The on-ice violence is hyperreal, the emotions believable, and the laughs plentiful in this slightly off-the-wall comedy.
It had to happen. The most foulmouthed movie of all time has been written by a woman. Nancy Dowd's original screen-play for SLAP SHOT is a landmark. Like female jockeys, lesbian ministers and distaff sportscasters, this sharp-eared, engagingly impudent young writer has struck a blow for equal rights, a field that stretches from realms of the spirit to jock itch. The first in a coming avalanche of sports-oriented movies, this strenuously irreverent film about a minor-league hockey team in Middle America will set tongues wagging over every sports buff's beer glass, every culture-vulture's wine goblet, every pundit's brandy snifter. [7 Mar 1977, p.68]
Like the character played by Paul Newman in Slap Shot, director George Roy Hill is ambivalent on the subject of violence in professional ice hockey. Half the time Hill invites the audience to get off on the mayhem, the other half of the time he decries it.
Time Out London
It's really just an old-fashioned piece of wish fulfilment, rather duplicitously dressed up in foul language and sexual references in a cynical attempt to look modern. That said, there are still some nice touches of absurdist satirical wit hanging out along the sidelines, given extra bite by Dede Allen's superbly pacy editing.
The New Yorker
Hill lacks the conviction or the temperament for all this brutal buffoonishness, and he can't hold the picture together; what does is the warmth supplied by Paul Newman.
Washington Post
Slap Shot comes at you like a boisterous drunk.
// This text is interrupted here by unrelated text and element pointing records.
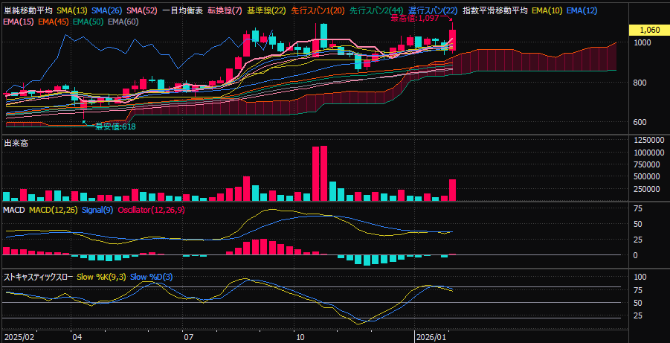Click the 先行スパン2(44) legend label
The image size is (670, 343).
coord(376,10)
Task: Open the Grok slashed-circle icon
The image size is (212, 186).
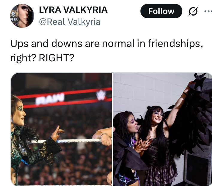Action: (x=193, y=11)
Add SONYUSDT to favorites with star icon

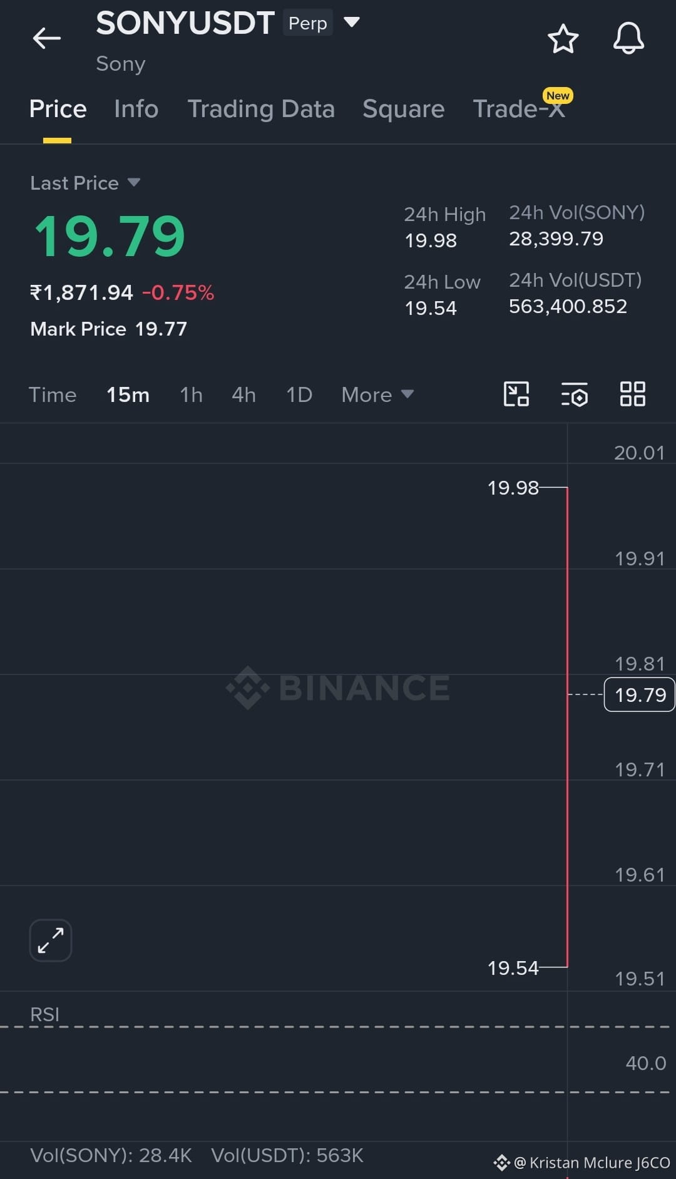(563, 39)
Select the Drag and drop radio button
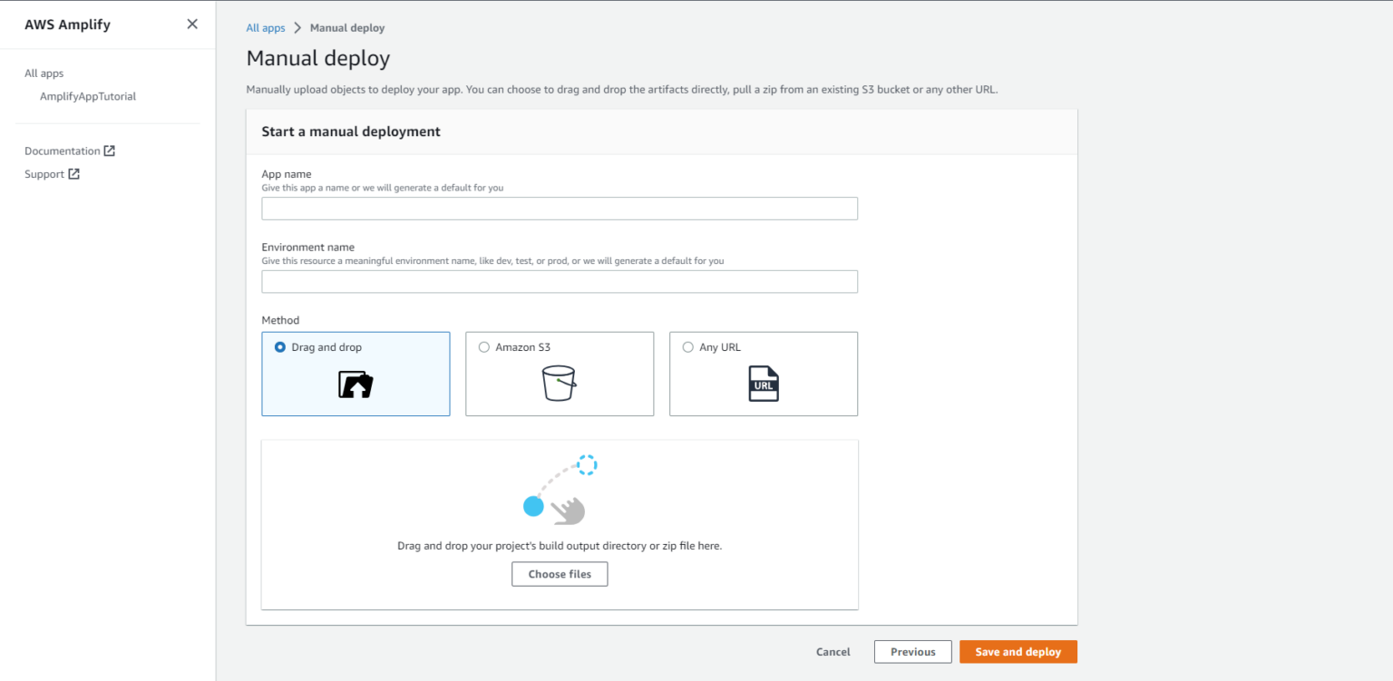Screen dimensions: 1393x681 [x=280, y=346]
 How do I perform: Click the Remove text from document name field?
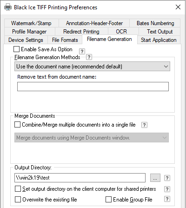[x=93, y=87]
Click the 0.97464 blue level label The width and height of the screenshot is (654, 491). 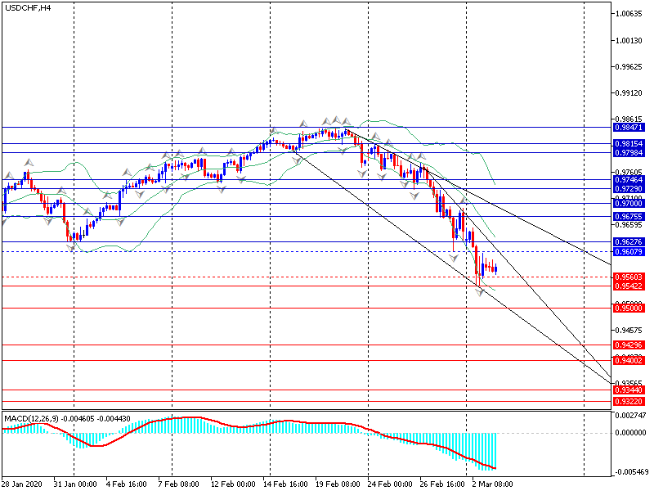point(629,179)
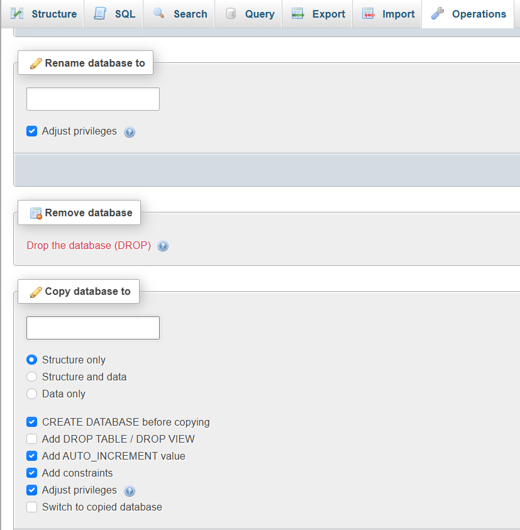Focus the Copy database to input box
The width and height of the screenshot is (520, 530).
point(93,328)
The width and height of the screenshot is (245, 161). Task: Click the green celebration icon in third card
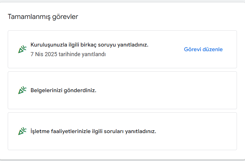pyautogui.click(x=22, y=131)
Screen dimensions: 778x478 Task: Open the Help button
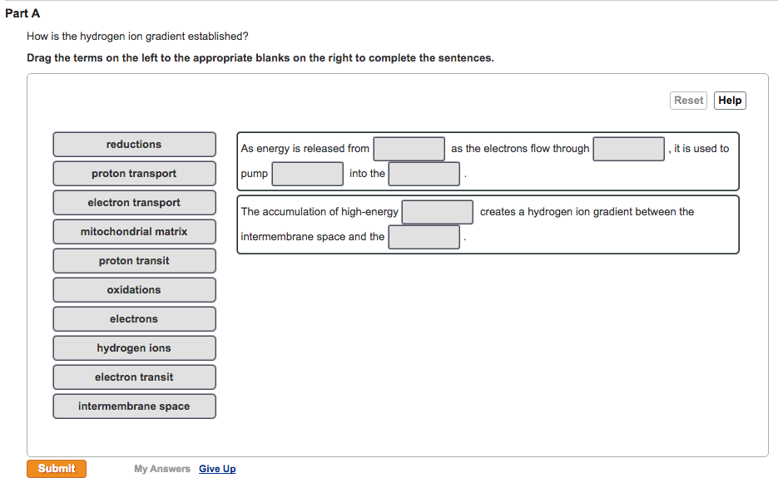coord(730,101)
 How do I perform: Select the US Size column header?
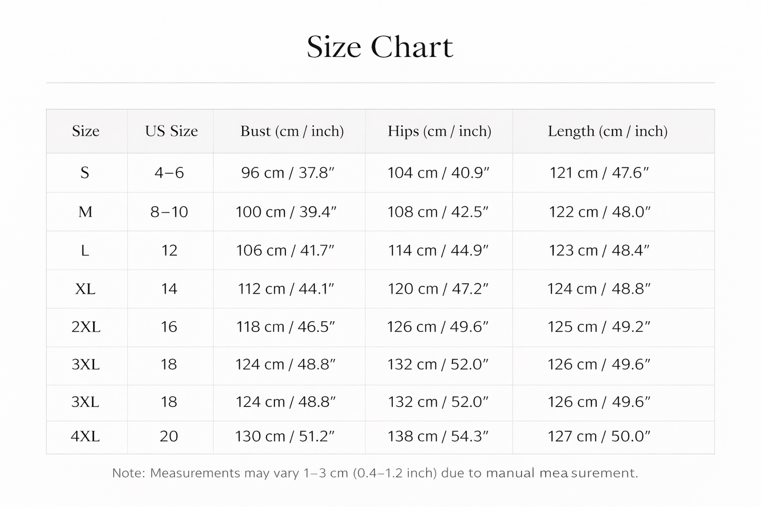click(171, 131)
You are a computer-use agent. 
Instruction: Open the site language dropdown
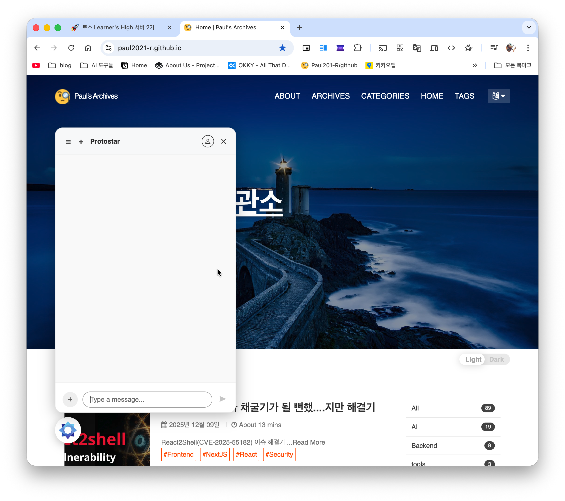(498, 96)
At first glance it appears harmlessly funny, in an extravagantly foul-mouthed sort of way. However, there's a mean streak beneath the cartoon surface tha makes one feel uneasy about humoring this particular durnk for too long.
There is nothing in the history of movies to compare with Slap Shot for consistent, low-level obscenity of expression...Its problem is an ending that abruptly transports the audience from heightened realism to broad satire. It is a defect that Slap Shot shares with the current hit Network—a desire to present an editorial so corrosive that aesthetics, questions of form and proportion simply dissolve.